Было раннее зимнее утро. Над деревней неподвижно стоял густой туман. К утру мороз заметно усилился. В некоторых избах уже светились окна тусклыми желтыми пятнами. Дым из деревенских труб призрачными столбами поднимался высоко вверх и там таял в серой мгле. По широкой заснеженной улице, стоя в санях, ехал мужчина в нагольном полушубке и лохматой меховой шапке. Полозья саней громко скрипели, нарушая морозную тишину спящей улицы. Мужчина неторопливо свернул к пятистенному ладному домику, остановил заиндевевшего коня возле ворот и, припадая на левую ногу, вошел через калитку во двор.
С невысокого почерневшего пригона сбрасывал сено на землю мальчик лет одиннадцати. Черенок от вил высоко поднимался над его головой. Черная собачонка выкатилась из темноты и звонко залаяла на вошедшего мужчину.
– Шурка, мать-то пришла домой? Что делает? – громко спросил мужчина.
– Пришла недавно, дома она. Сидит плачет, дядя Никанор.
– Вилы другие бы взял или обрезал черенок, неудобно работать-то.
– Зачем вилы портить, отец делал, подрасту – как раз будут.
Дядя Никанор вошел на высокое крыльцо, старательно смел снег голиком с подшитых валенок и горестно заговорил вслух:
– Да, дела пошли... Многие уже в деревне получили похоронки, и сейчас в двух избах плачут. Как весной управляться будем с севом? Ох, и трудно будет. И когда эта проклятая война кончится?
Он вошел в натопленную избу вместе с белыми клубами морозного воздуха. Огонь в керосиновой лампе, стоящей на столе, словно испугавшись, неожиданно подскочил вверх, поколебался немного и успокоился. За столом на лавке возле лампы сидела молодая женщина. Она низко склонила голову над шубой и что-то шила; русая тяжелая коса, заправленная в узел, сползла с головы и лежала на плече. Круглолицая девочка дет девяти сидела напротив топившейся русской печи и чистила над ведром картошку. На кухне было тихо, только слышно было частое всхлипывание женщины да мирно тикали на стене ходики: тик-так, тик-так.

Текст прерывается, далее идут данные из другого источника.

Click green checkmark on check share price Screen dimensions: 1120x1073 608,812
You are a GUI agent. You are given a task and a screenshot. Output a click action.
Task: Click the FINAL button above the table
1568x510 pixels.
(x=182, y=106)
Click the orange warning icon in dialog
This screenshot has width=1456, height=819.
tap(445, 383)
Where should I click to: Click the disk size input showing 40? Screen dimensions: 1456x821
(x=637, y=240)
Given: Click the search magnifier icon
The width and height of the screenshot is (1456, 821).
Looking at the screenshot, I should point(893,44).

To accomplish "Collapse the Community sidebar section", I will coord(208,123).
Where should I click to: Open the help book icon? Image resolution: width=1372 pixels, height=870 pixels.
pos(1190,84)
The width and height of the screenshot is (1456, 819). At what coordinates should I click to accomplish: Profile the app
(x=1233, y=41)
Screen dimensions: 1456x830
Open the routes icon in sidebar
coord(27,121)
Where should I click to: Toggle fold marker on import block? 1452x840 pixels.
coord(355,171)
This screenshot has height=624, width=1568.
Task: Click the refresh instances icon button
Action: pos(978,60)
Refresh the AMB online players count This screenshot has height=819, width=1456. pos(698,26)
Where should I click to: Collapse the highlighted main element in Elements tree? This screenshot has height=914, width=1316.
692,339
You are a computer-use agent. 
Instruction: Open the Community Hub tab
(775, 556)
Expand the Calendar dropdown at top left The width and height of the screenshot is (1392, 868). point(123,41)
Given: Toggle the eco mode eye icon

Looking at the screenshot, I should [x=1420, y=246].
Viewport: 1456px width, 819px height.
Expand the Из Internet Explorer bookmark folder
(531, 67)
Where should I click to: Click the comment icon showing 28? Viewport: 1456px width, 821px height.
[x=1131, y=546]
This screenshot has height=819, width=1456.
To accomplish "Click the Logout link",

Дядя Никанор поздоровался, расстегнул ворот шубы, снял шапку, собрал в горсть сосульки с бороды и усов, аккуратно опустил их в тазик под рукомойником. Молодая женщина отложила шубу на лавку, встала и принесла стул из горницы.
– Никанор Иванович, проходите, садитесь. Что вы стоите возле порога? Что-нибудь случилось? – плачущим голосом спросила она.
Никанор Иванович прошел к столу и сел напротив скорбящей женщины.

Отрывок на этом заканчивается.